En el centro meridional del país, el departamento de Flores limita al norte con los departamentos de Río Negro y de Durazno, al este con el de Florida, al sur con los de San José y Colonia, y al oeste con el de Soriano.
Es un departamento delimitado por ríos, pues por el norte le cierra el río Yi, en tanto que su afluente, el Maciel, lo hace por el este, y el Grande por el oeste. Este espacio está integrado por parte de la penillanura cristalina, y en su sector meridional se levantan estribaciones pertenecientes al tramo inferior de la cuchilla Grande. El resto es un conjunto de interfluvios avenados por arroyos que, en su mayoría, vierten hacia el norte, directamente al río Yi, y que forman las únicas áreas boscosas. El clima de la zona es lo suficientemente cálido y húmedo como para desarrollar una pradera herbácea, con hierbas cuya altura oscila según el año meteorológico y que sirven como alimento para la ganadería, principal actividad económica de Flores.

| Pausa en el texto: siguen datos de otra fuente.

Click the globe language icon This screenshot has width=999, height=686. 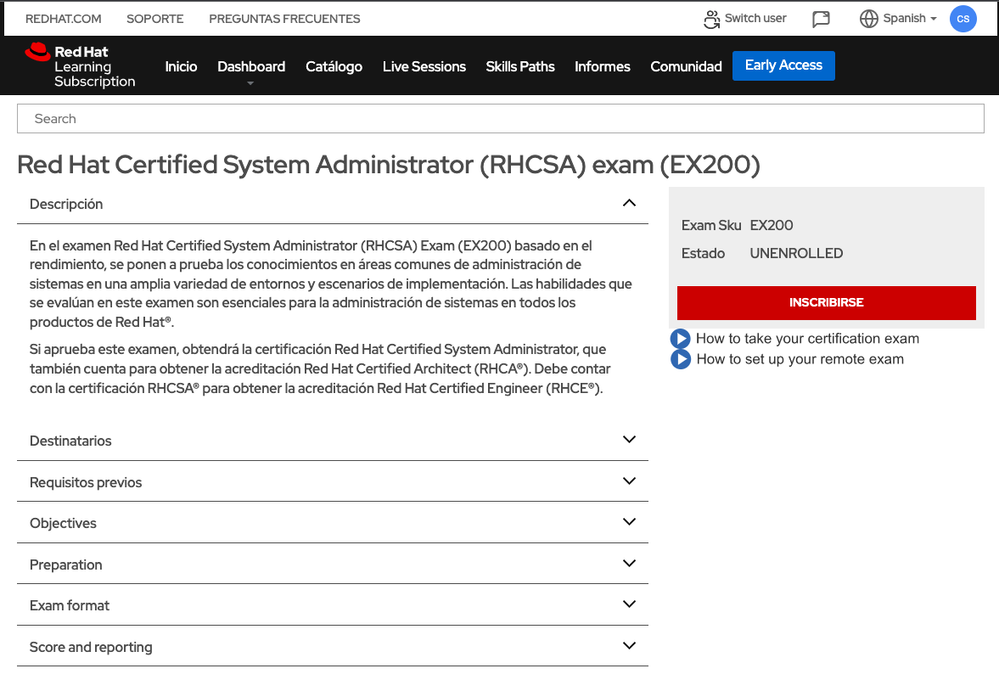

La cabaña ganadera está formada por ganado vacuno, caballar y lanar, si bien existe un claro predominio del ovino. Con todo, no faltan actividades agrícolas, bien de apoyo a la ganadería (cereales pienso), bien de salida industrial: vid, frutales, lino y oleaginosas. Pero destaca, sobre todo, como una de las zonas trigueras, maiceras y de cultivo de oleaginosas, entre los que ocupa un lugar destacado el girasol. Es de reconocida fama la cantería de Pintos, de granito negro para ornamentaciones, que cada vez se exporta menos en bloque y más en laminados; también se obtienen arenas cuarcitas utilizadas en la fabricación de vidrio.
  Su capital es la ciudad de Trinidad, que se localiza en el centro del departamento y constituye un importante nudo en la red radial de carreteras, ferrocarril y navegación aérea interior. El nombre del departamento le fue concedido como reconocimiento a la figura del político y militar uruguayo Venancio Flores. Superficie, 5.144 km2.